Segundo a Política Nacional de Enfrentamento à Violência contra Mulheres, homens e mulheres sofrem violência de forma diferenciada, ao passo que homens tendem a ser vítimas nos espaços públicos, as mulheres são atingidas cotidianamente dentro de seus próprios lares, geralmente, por seus companheiros e familiares, como mostram estudos populacionais e em serviços de saúde. A violência contra a mulher, de acordo com as Nações Unidas (1993), se relaciona com quaisquer atos violentos que se baseiem no gênero, que provoque ou tenha probabilidade de provocar, danos físicos, sexuais e/ ou psicológicos, incluindo a ameaça para a prática dos referidos atos, a coerção ou privação arbitrária da liberdade em ambiente privado ou público, um fenômeno que alcança mulheres de todas as classes sociais, origens, regiões, estados civis, escolaridades, raças, orientações sexuais e idades.

Mapa da violência

Segundo o Mapa da Violência de 2015, o Brasil encontrava-se com uma taxa de 4,8 homicídios para cada 100 mil mulheres, ocupando a 54ª posição em um grupo de 83 países. Apenas El Salvador, Colômbia, Guatemala e a Federação Russa evidenciam taxas superiores às taxas brasileiras.
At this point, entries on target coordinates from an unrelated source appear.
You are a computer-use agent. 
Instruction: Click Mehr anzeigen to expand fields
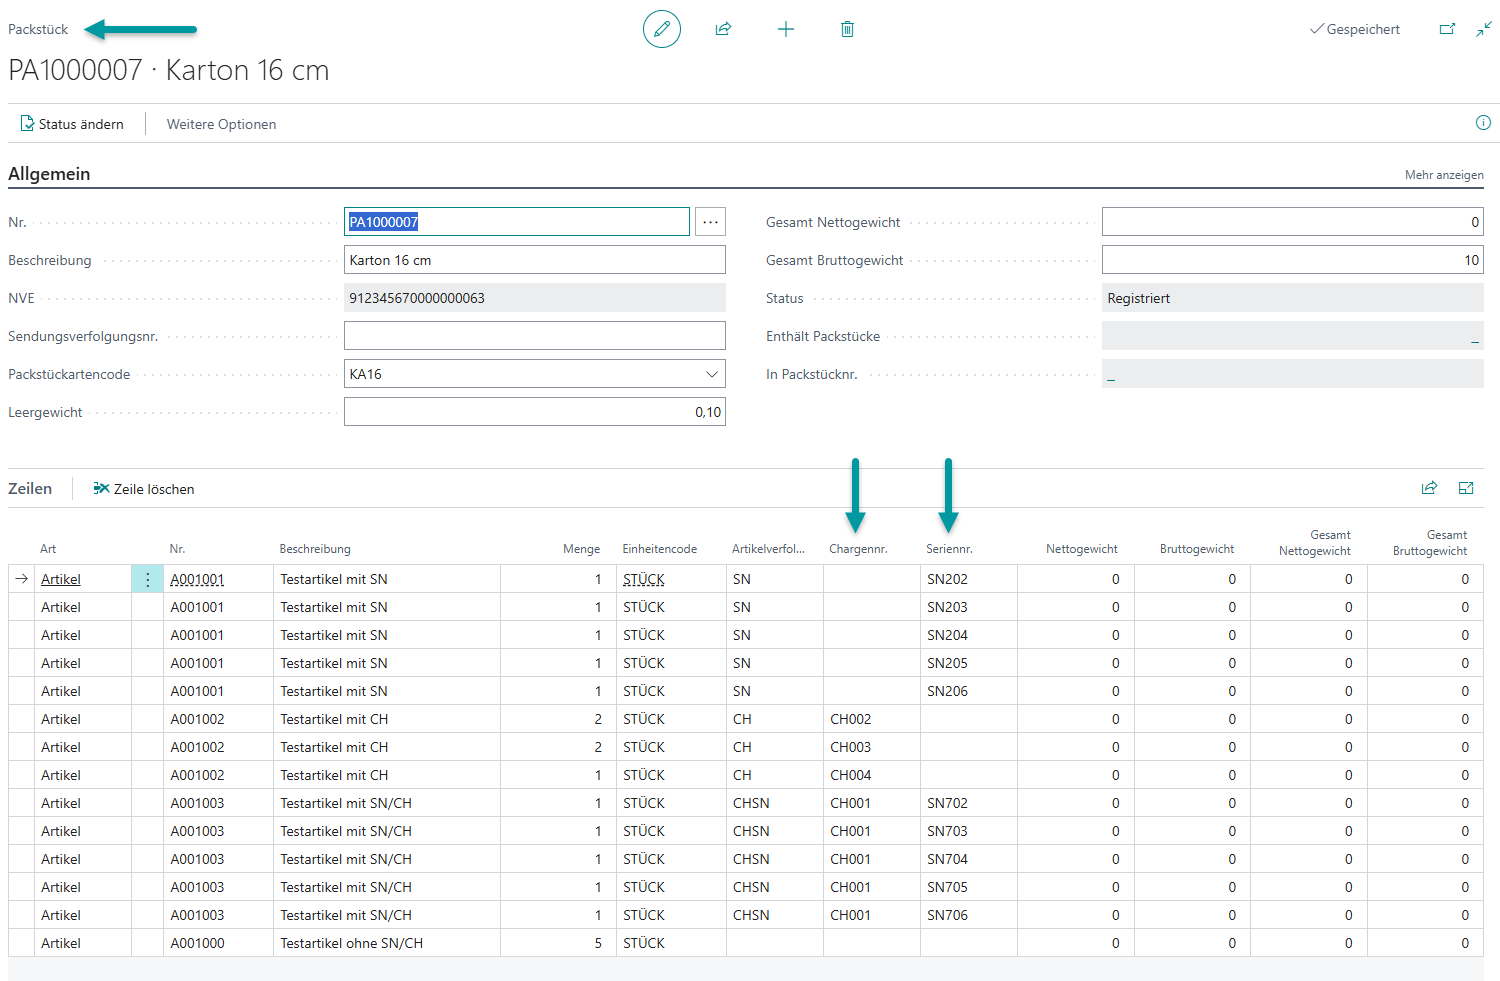(1443, 175)
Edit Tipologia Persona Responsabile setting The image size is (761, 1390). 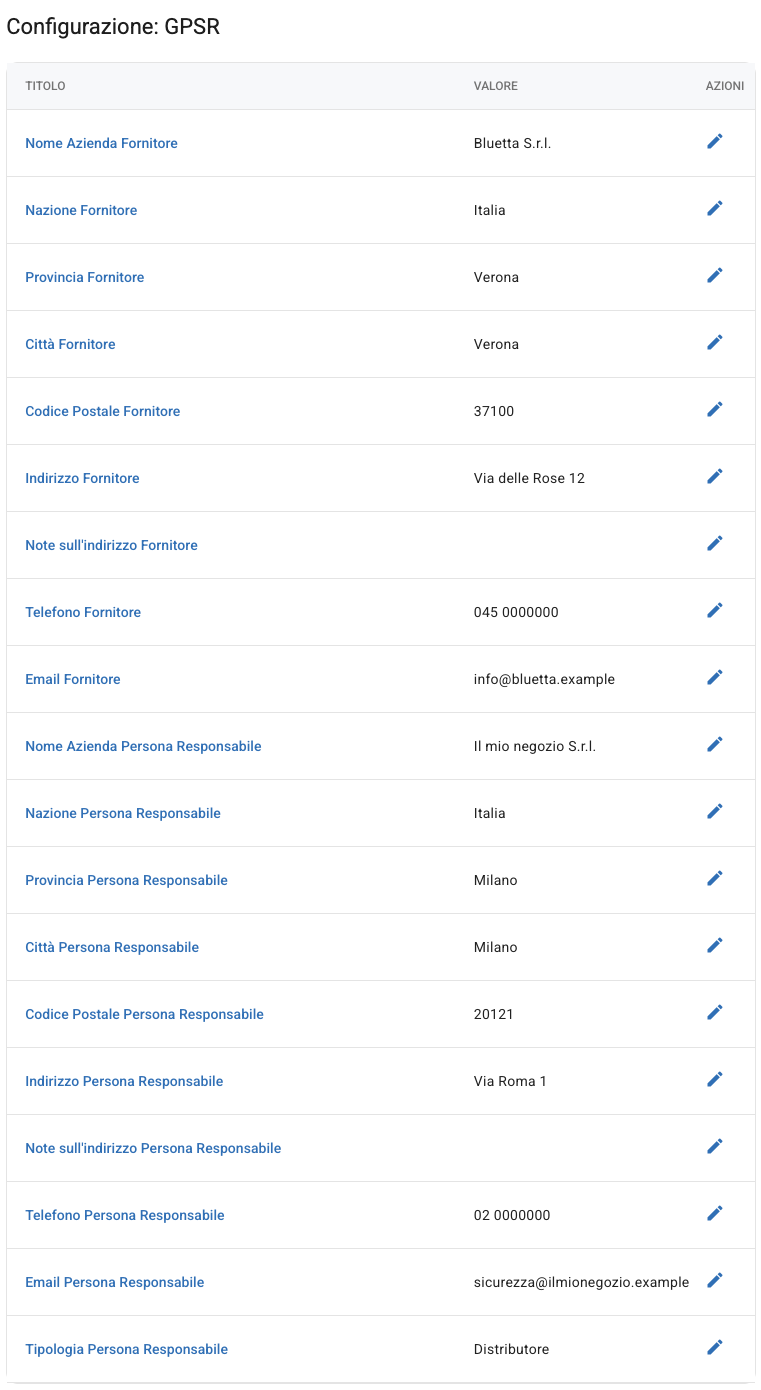tap(714, 1348)
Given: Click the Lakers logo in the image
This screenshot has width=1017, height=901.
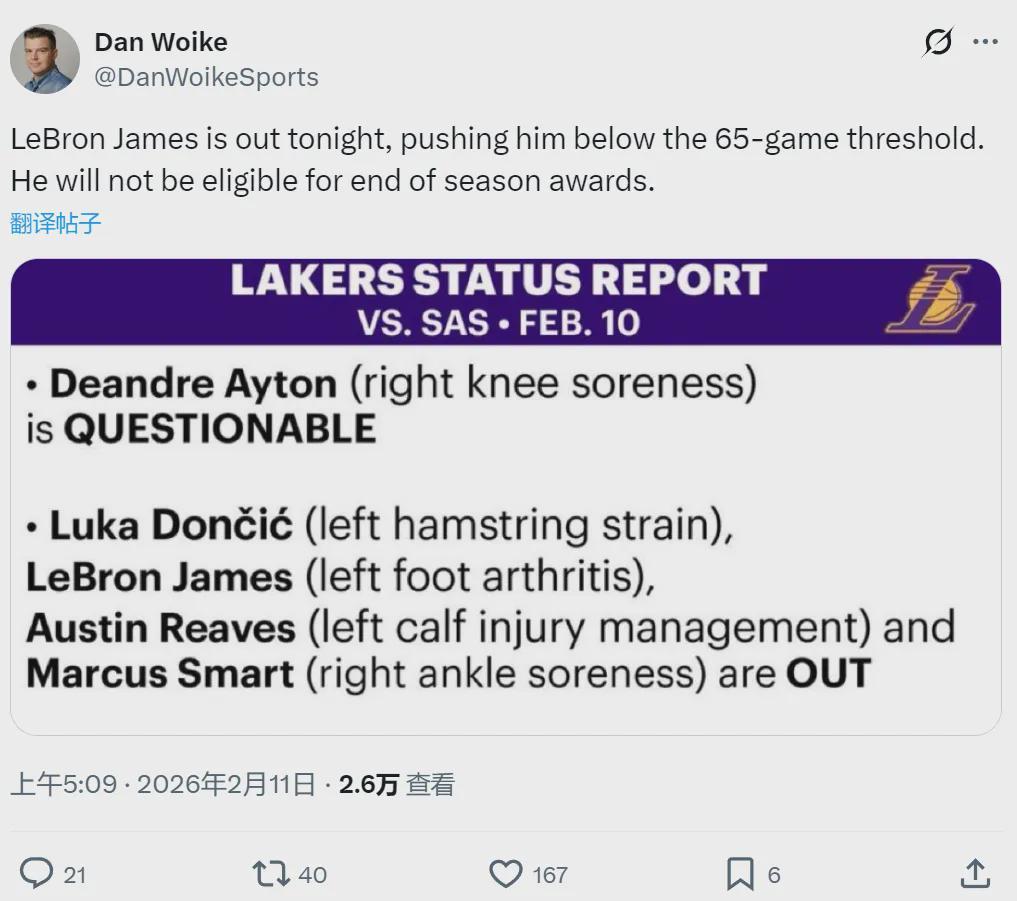Looking at the screenshot, I should (929, 299).
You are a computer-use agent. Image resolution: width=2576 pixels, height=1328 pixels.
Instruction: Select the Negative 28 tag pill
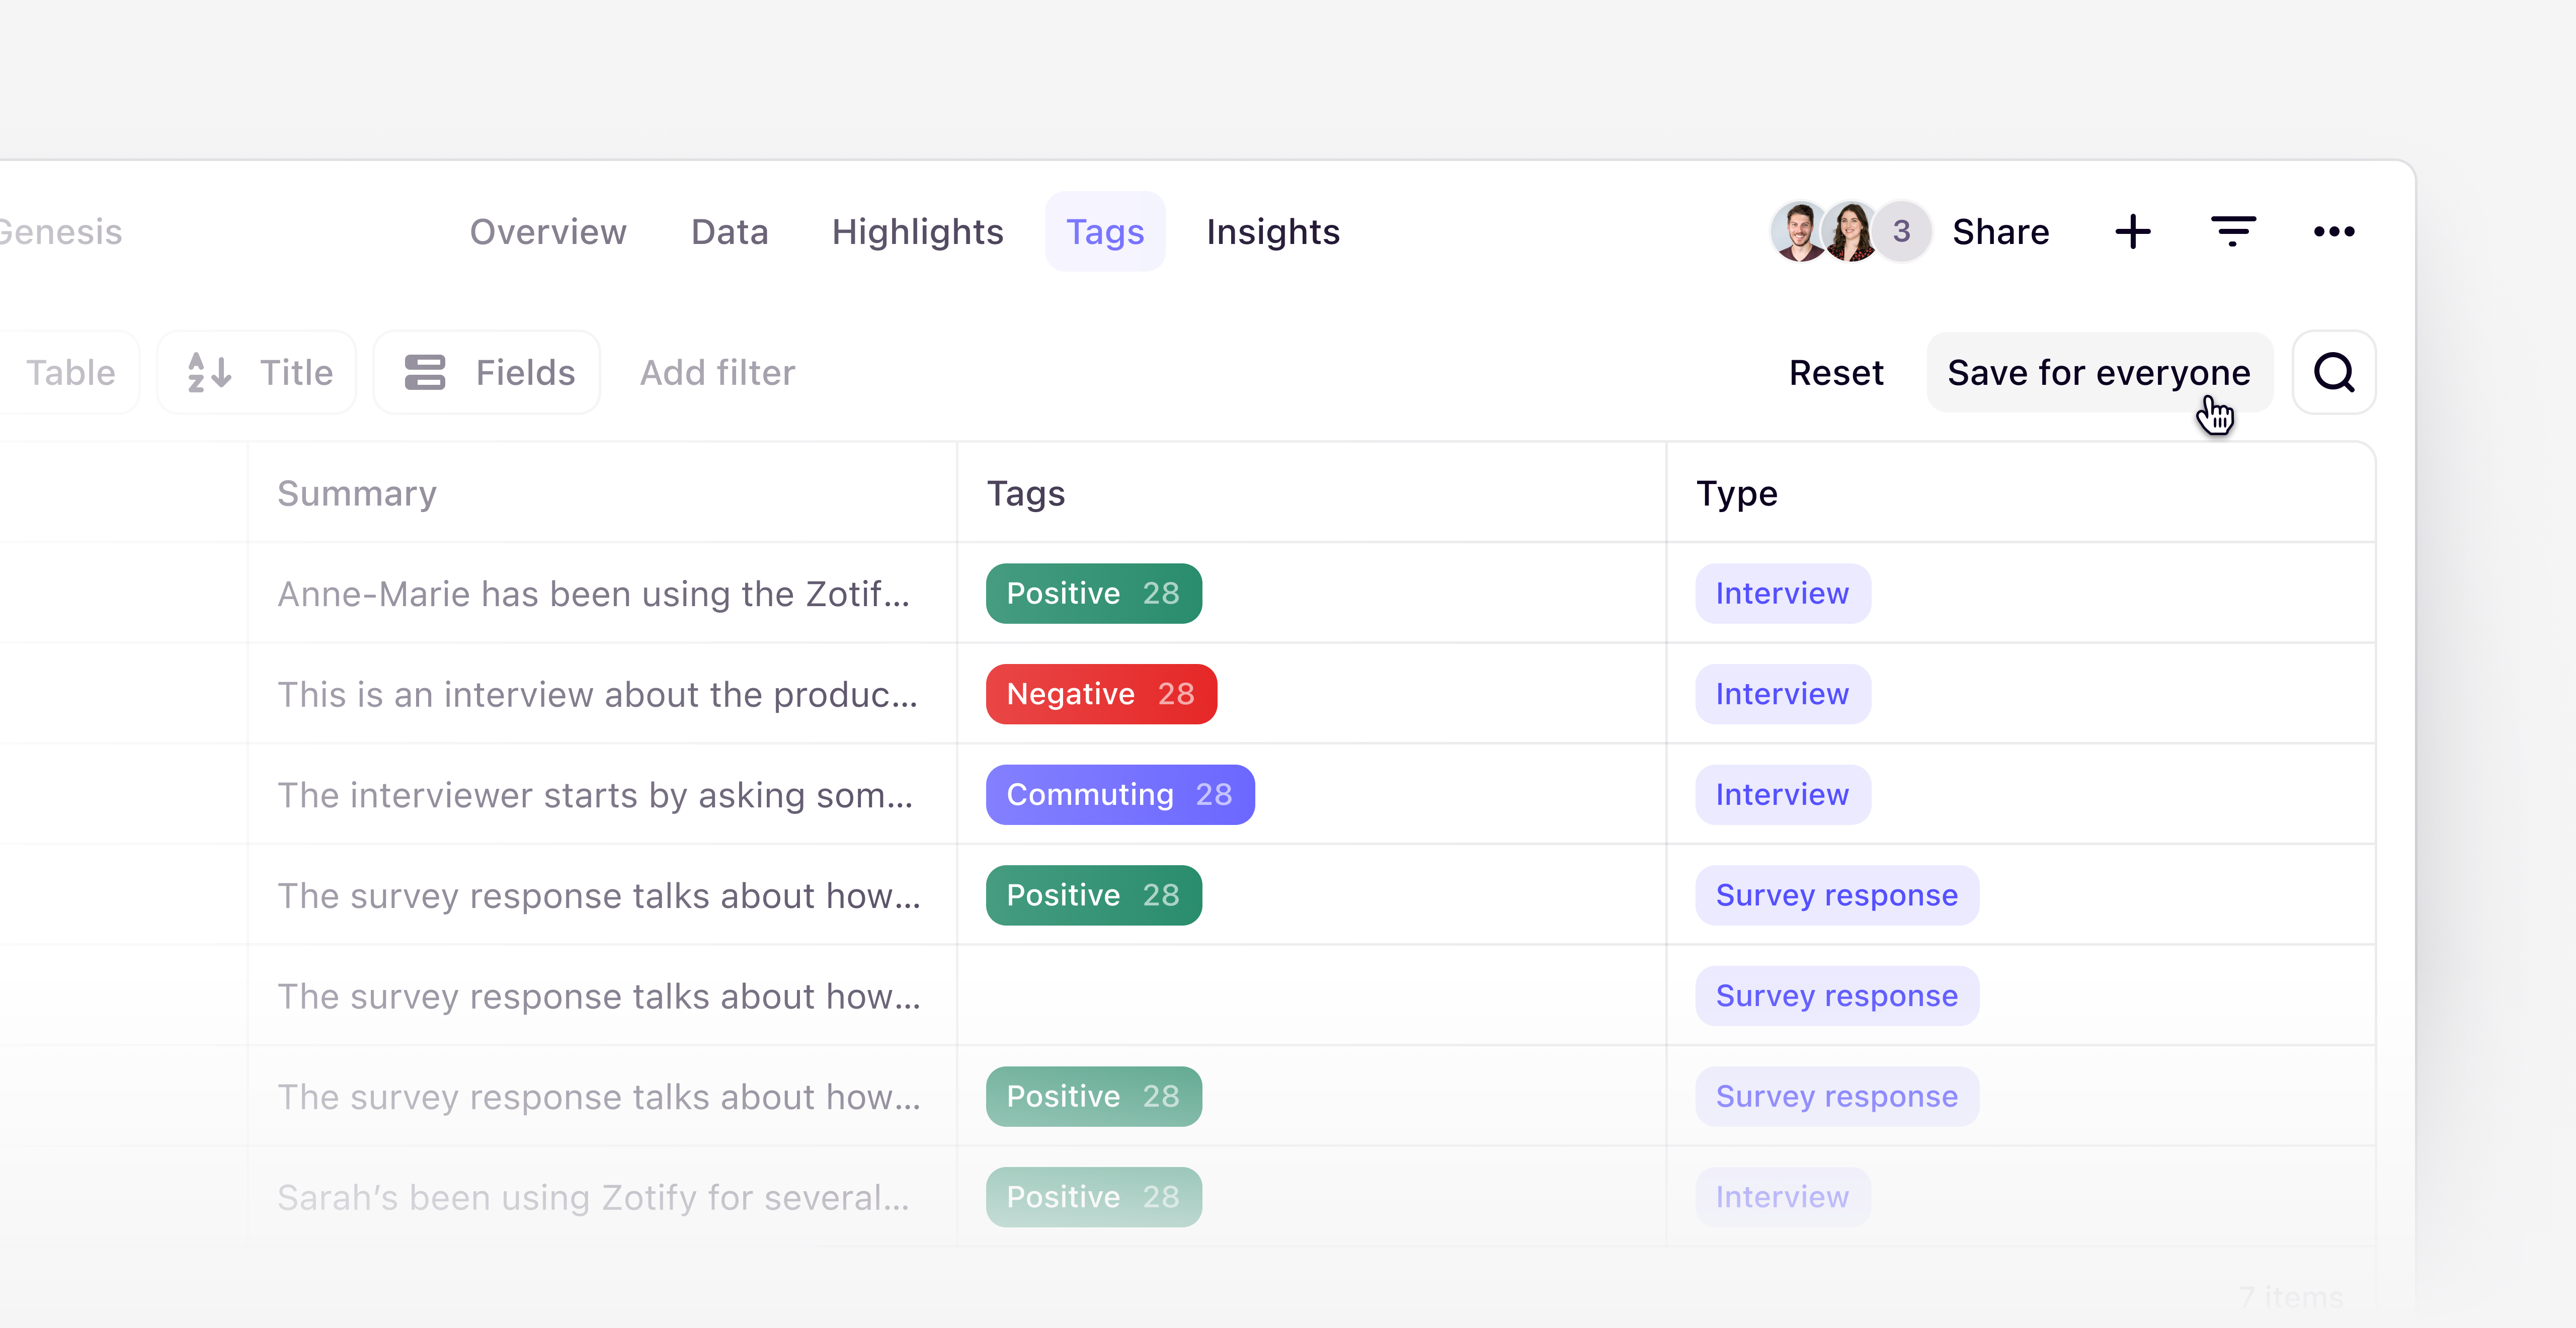click(1100, 693)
Além de destruir milhares de vidas, a violência contra as mulheres provoca danos físicos, depressão e comportamentos suicidas. Os danos da violência sobre a saúde da mulher podem assumir caráter de cronicidade, de modo que exigirá apoio adequado, tanto de profissionais quanto de familiares e amigos. Os dados obtidos no estudo conduzido pela Organização Mundial de Saúde, em 2005, em 10 países, revelaram que os danos à saúde mental e à qualidade de vida foram os mais enfatizados.

Abusos e situações traumáticas

A psicanálise relata que situações traumáticas tais como maus tratos na infância e/ou abusos diversos (emocionais, físicos e sexuais) são considerados fatores de relevância na história de vida de homens que perpetram violência contra suas parceiras íntimas.

Por trauma psíquico se entende toda impressão que o sistema nervoso tem dificuldade em abolir por meio do pensamento associativo ou de reação motora. Ao se falar em violência doméstica, o excesso, aquilo que é irrepresentável para o psiquismo está presente, sendo as agressões conjugais uma das situações traumáticas na história dessas mulheres, que vivem sob uma necessidade desses homens de controlar sua parceira, fazendo dela um espelho que reflete somente uma boa imagem de si mesmo e quando não encontram mais sucesso, a parceira é considerada uma inimiga. Nesse caso, o homem teme ser invadido pela angústia de aniquilamento, sendo, então, o comportamento violento (livre e incontida expressão da pulsão de morte) o seu escudo protetor. Trata-se de um medo infantil do desamparo que provoca dor, sofrimento e baixa resiliência.

O amor dos primeiros anos

Segundo a psicanálise, a perda do amor nos primeiros períodos da vida causa um dano permanente à autoestima dos indivíduos, perda que causa uma cicatriz narcísica e é importante subsídio ao estabelecimento do sentimento de inferioridade que dá origem, posteriormente, ao comportamento violento.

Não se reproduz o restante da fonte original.